Task :: Gather every line of the rows below that contains the word "height". Uppercase and lowercase letters count as different.
* START Supplied records *
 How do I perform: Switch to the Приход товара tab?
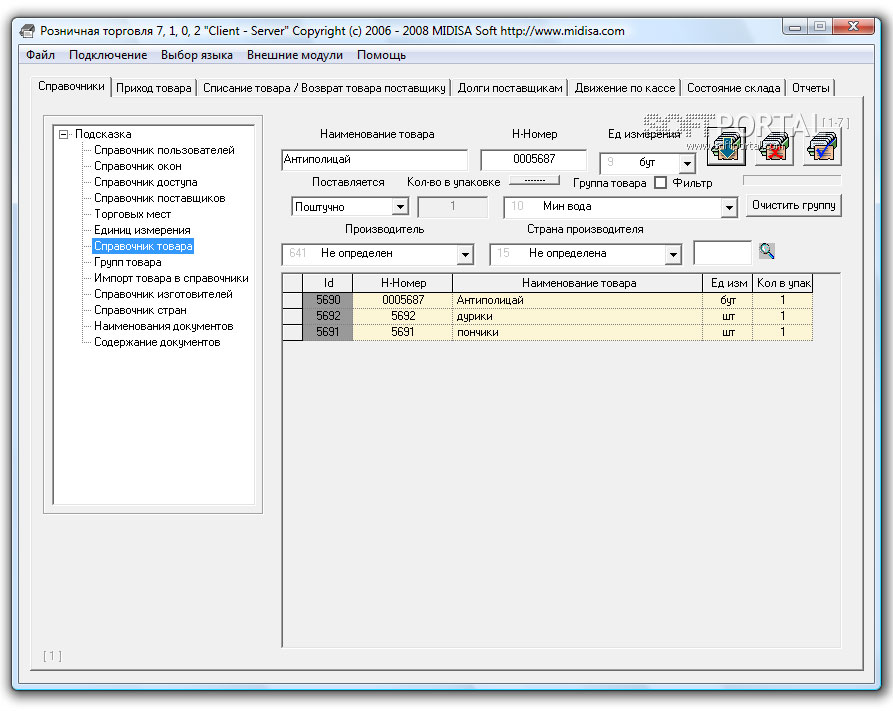(153, 88)
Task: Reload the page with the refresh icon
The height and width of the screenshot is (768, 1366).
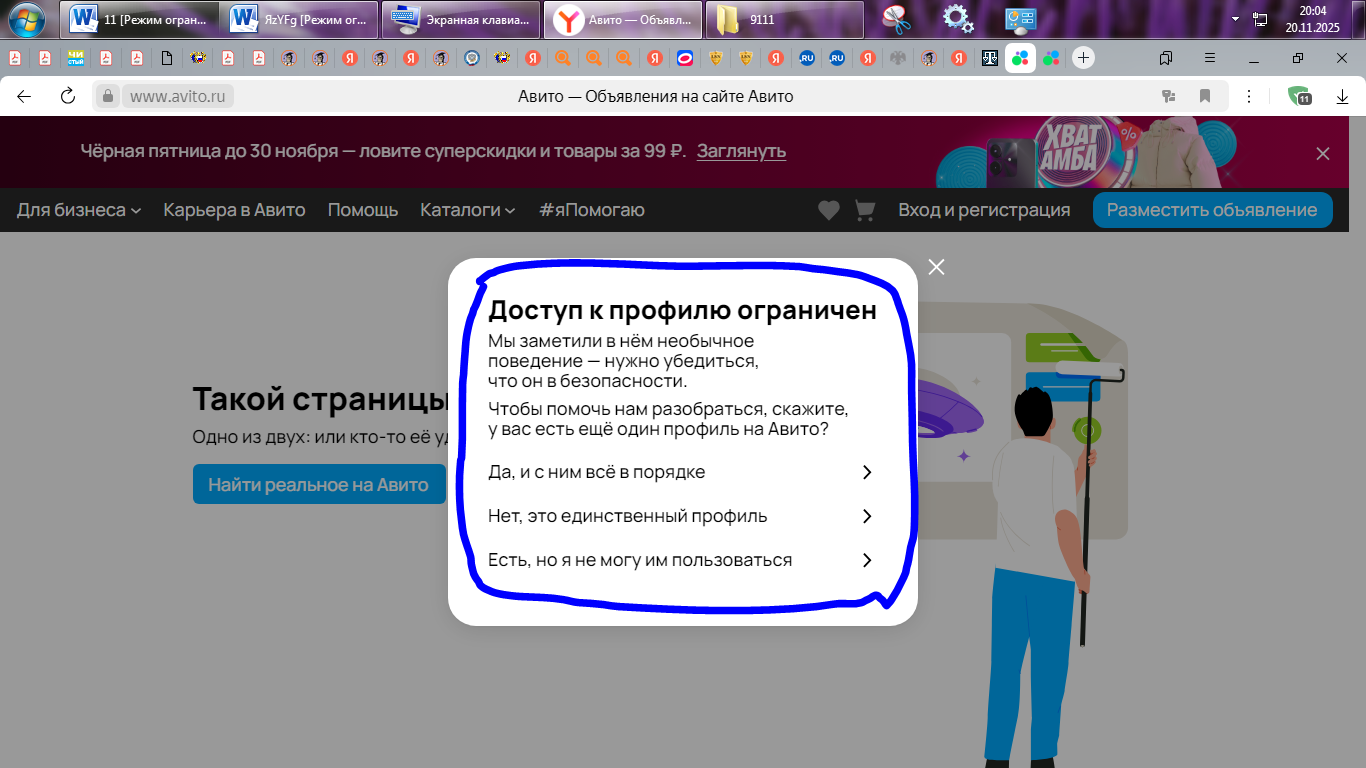Action: [67, 96]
* END Supplied records *
Solution for this problem ::
The height and width of the screenshot is (768, 1366).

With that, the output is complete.